When I returned from my 3-4 days of sorting and giving I was running in my local park–in Fort Greene. My eyes had gotten better at seeing the small things in life and there behind a chain fence, behind a hospital was a beautiful mother cat and her family of kittens. The mother was carefully cleaning and feeding her kittens. Loving all animals, I immediately went home to buy some food and to begin to supplement her food with more, so that all of them would thrive and live through a very hot August. I brought them bowls of fresh water and wet food and dry food. Thus began a personal journey and love affair with these kittens and their mother who is named Paws. The kittens were: Jackson, Martin, Spencer, and Little Bea. We learned later that Jackson should have been Jackie.

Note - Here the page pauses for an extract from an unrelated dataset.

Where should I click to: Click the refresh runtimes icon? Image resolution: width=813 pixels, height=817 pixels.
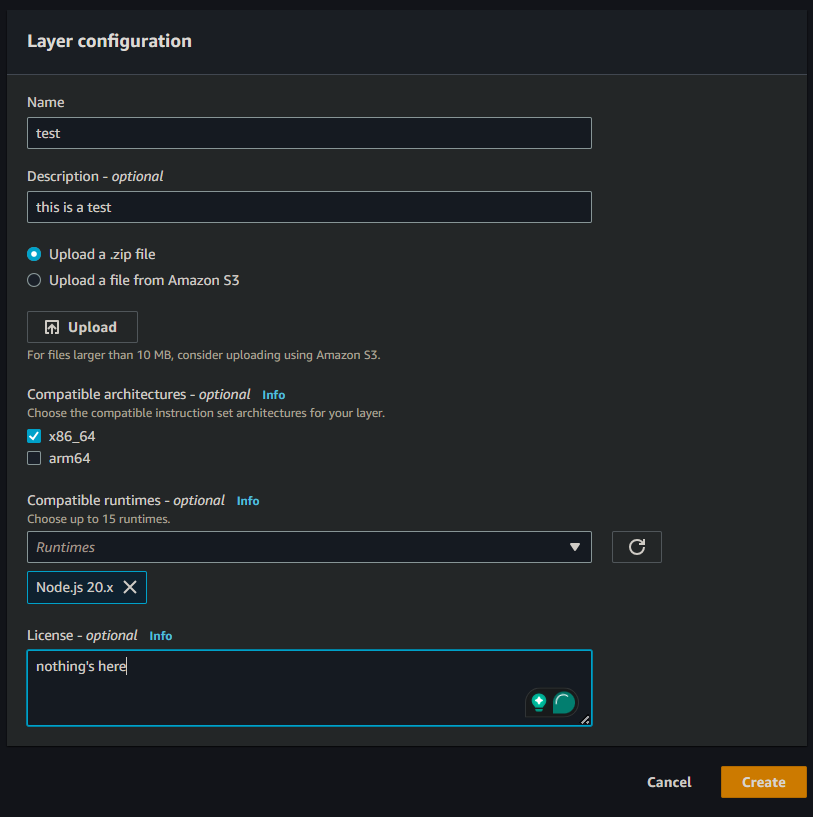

When my parents died so closely together I was lost, especially because my mother had functioned so beautifully as the center of our home. She orchestrated the gatherings; she managed and cared for the household; and she loved and cared for my dear father. There will never be a substitute for my parents, but the my outpouring of love for these animals and my focus of attention to detail and care is somehow mysteriously related to them. Here I could be the center of this little family’s well-being. They needed me and I would gently take them under my wings. They are somewhat wild, but I was determined to give them as much love and care as I could and do this in the spirit of my gratitude.

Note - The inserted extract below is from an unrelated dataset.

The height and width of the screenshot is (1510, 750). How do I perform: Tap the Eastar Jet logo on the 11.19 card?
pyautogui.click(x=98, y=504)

I needed them. I worked every day in the midst of 100 degree temperatures and throughout one of the coldest winters in history to care and love this family. Two of the boys were brought inside in September and though I struggled to find them a secure home I believe, I have finally found them a nurturing home with my dear friend Elle. Bea and Jackson came through the winter with grit and determination and are enjoying summer. I worked at caring for them and thinking of ways for them to give them a better life.
In folklore the cat is am image of wholeness. It is said that a “cat, a creature which combines a high degree of sensuality with a deeply and spiritual nature, teaches us that the physical and spiritual worlds are not separate, but one.” On Thanksgiving Day when I showed up to feed Little Bea and Jackson. They ran to me and were happy to see me. I know them and they know my voice. One day a guy who was walking in the Park with his two dogs asked me if I fed and cared for the cats? I said yes. He said: “let me give you some money to care for them?” He gave me $7.00. Why $7.00? It could have been $2.00 or $3.00.
Seven is the number of completeness and perfection (both physical and spiritual). It is tied directly to God’s creation of life. In caring for the cats I was aligning myself with the caring and nurturing of of new life. I was both grieving and moving on in my life by continuing to love creation.